Saved data entries:
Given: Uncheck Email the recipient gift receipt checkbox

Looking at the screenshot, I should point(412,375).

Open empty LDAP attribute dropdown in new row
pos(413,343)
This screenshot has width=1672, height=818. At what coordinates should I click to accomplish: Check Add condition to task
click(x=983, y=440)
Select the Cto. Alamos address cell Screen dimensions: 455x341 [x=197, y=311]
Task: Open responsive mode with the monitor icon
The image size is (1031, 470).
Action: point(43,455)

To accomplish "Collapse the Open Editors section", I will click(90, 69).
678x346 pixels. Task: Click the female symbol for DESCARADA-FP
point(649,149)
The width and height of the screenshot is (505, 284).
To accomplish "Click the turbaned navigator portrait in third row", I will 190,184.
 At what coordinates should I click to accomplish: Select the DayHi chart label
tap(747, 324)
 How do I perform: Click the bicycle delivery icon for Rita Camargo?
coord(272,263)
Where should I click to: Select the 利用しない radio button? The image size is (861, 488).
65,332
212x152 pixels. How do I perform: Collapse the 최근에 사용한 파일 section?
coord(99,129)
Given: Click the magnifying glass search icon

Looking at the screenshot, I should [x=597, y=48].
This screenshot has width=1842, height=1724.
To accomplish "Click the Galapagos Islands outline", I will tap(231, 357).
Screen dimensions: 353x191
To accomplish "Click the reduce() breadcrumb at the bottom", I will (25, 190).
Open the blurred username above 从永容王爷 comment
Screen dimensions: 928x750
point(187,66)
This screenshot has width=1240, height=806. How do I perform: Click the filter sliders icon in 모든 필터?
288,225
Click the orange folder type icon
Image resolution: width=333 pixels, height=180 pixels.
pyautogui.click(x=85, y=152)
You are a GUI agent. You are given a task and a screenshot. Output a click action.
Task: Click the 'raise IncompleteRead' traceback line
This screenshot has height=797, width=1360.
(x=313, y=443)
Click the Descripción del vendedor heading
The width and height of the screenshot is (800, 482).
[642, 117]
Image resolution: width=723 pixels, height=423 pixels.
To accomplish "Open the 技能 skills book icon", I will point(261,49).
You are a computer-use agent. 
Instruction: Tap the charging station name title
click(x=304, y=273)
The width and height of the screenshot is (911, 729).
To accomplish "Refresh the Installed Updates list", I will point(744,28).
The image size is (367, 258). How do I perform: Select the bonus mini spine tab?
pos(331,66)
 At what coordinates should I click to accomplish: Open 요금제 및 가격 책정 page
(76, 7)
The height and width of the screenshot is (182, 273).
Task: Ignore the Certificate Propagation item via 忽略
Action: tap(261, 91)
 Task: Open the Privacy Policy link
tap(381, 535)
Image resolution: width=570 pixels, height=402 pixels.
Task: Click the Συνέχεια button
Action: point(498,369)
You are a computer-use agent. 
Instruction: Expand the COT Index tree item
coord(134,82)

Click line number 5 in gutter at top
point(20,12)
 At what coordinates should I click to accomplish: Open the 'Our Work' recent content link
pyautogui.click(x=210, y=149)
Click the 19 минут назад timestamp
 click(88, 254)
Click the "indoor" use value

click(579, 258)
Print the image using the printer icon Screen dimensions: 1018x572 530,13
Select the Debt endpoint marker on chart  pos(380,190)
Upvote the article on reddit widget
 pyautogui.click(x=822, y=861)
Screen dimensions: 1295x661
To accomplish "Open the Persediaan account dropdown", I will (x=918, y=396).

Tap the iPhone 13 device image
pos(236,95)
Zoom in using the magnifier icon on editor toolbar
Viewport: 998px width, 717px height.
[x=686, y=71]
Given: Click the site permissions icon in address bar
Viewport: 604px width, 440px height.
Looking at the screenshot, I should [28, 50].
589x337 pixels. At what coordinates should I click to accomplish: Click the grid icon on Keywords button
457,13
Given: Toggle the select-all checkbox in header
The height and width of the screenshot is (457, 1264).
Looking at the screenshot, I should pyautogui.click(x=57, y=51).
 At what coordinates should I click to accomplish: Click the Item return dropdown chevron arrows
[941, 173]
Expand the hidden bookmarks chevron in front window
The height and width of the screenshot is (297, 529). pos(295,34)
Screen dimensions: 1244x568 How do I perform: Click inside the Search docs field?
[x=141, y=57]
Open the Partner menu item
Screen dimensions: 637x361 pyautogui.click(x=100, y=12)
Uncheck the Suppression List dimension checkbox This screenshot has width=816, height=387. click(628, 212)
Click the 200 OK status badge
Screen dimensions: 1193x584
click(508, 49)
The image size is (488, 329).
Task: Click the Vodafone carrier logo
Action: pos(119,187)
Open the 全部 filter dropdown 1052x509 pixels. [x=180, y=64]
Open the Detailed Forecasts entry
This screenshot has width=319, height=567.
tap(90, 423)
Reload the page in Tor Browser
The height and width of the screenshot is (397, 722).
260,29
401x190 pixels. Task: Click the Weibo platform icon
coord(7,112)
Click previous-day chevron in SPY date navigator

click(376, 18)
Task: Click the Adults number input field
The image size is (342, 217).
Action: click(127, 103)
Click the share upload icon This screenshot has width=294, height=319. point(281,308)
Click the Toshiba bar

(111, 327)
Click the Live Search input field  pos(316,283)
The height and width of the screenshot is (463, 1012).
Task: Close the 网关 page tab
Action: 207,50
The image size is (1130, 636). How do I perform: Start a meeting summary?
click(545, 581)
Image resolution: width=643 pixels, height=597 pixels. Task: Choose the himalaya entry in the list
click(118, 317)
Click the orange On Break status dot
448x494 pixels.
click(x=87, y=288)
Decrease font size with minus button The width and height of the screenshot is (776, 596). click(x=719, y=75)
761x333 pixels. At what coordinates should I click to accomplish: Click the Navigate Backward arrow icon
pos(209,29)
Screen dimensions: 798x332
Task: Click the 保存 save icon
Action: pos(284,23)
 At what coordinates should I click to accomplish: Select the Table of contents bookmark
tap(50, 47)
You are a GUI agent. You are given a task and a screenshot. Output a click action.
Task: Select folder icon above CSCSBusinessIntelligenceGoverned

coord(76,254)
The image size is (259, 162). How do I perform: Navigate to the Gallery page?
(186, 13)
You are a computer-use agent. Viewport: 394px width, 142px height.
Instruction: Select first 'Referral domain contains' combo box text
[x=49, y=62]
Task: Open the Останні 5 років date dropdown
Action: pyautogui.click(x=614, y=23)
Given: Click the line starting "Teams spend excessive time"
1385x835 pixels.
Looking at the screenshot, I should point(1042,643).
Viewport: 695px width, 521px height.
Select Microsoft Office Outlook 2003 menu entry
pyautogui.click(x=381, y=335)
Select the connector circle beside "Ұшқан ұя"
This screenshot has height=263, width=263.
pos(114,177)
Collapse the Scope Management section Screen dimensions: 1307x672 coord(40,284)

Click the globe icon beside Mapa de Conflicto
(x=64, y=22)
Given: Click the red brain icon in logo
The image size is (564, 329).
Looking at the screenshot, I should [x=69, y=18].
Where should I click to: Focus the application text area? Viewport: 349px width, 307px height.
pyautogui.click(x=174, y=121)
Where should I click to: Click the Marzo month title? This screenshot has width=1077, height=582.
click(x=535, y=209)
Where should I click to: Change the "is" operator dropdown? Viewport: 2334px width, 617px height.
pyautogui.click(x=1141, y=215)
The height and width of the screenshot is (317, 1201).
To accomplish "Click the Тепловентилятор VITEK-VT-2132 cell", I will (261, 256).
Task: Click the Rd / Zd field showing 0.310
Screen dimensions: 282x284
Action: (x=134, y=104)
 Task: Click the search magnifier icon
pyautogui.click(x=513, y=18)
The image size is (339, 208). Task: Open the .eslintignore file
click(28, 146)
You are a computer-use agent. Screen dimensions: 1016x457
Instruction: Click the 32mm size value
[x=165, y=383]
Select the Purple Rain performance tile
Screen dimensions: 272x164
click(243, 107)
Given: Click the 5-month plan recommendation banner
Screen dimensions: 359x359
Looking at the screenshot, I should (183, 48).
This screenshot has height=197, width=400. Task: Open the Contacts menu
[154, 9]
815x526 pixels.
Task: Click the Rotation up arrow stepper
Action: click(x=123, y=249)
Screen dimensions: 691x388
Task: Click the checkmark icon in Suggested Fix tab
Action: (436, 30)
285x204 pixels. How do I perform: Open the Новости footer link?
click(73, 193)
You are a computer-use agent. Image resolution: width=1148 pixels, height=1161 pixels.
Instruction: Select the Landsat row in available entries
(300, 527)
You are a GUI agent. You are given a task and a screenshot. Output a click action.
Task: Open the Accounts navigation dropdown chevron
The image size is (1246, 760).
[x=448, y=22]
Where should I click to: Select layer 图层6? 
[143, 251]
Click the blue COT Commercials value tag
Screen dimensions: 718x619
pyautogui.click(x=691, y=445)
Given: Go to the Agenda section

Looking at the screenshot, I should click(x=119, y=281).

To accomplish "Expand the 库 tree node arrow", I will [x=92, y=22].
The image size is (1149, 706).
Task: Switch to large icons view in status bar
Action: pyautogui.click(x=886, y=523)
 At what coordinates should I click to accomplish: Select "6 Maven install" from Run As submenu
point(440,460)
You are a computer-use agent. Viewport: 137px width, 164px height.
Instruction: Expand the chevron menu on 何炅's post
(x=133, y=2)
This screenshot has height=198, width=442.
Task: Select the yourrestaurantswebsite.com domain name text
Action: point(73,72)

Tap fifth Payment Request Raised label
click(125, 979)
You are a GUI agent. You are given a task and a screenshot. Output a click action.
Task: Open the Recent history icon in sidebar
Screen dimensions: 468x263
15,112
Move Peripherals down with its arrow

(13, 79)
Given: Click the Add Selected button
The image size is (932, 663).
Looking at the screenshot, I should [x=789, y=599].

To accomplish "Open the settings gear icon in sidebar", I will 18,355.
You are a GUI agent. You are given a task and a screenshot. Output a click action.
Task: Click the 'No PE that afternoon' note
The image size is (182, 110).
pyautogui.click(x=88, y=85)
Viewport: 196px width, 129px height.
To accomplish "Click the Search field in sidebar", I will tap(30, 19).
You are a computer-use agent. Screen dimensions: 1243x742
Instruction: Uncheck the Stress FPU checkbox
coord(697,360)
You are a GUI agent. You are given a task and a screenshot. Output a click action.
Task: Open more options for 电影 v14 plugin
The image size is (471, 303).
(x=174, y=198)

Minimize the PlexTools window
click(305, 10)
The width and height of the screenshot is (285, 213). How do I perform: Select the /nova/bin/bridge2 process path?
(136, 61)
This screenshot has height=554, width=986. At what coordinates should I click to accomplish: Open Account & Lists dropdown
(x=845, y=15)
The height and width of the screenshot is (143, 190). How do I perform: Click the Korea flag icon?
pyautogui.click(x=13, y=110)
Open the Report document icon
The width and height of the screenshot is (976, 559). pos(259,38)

_Exercise instructions_: Transcribe the lines above between the line holding "Task: Select folder" and the line holding "Given: Click the red brain icon in logo", inclusive, exactly as they stand and with nothing added.

_Written answer_:
Task: Select folder icon above CSCSBusinessIntelligenceGoverned

coord(76,254)
The image size is (259, 162). How do I perform: Navigate to the Gallery page?
(186, 13)
You are a computer-use agent. Viewport: 394px width, 142px height.
Instruction: Select first 'Referral domain contains' combo box text
[x=49, y=62]
Task: Open the Останні 5 років date dropdown
Action: pyautogui.click(x=614, y=23)
Given: Click the line starting "Teams spend excessive time"
1385x835 pixels.
Looking at the screenshot, I should point(1042,643).
Viewport: 695px width, 521px height.
Select Microsoft Office Outlook 2003 menu entry
pyautogui.click(x=381, y=335)
Select the connector circle beside "Ұшқан ұя"
This screenshot has height=263, width=263.
pos(114,177)
Collapse the Scope Management section Screen dimensions: 1307x672 coord(40,284)

Click the globe icon beside Mapa de Conflicto
(x=64, y=22)
Given: Click the red brain icon in logo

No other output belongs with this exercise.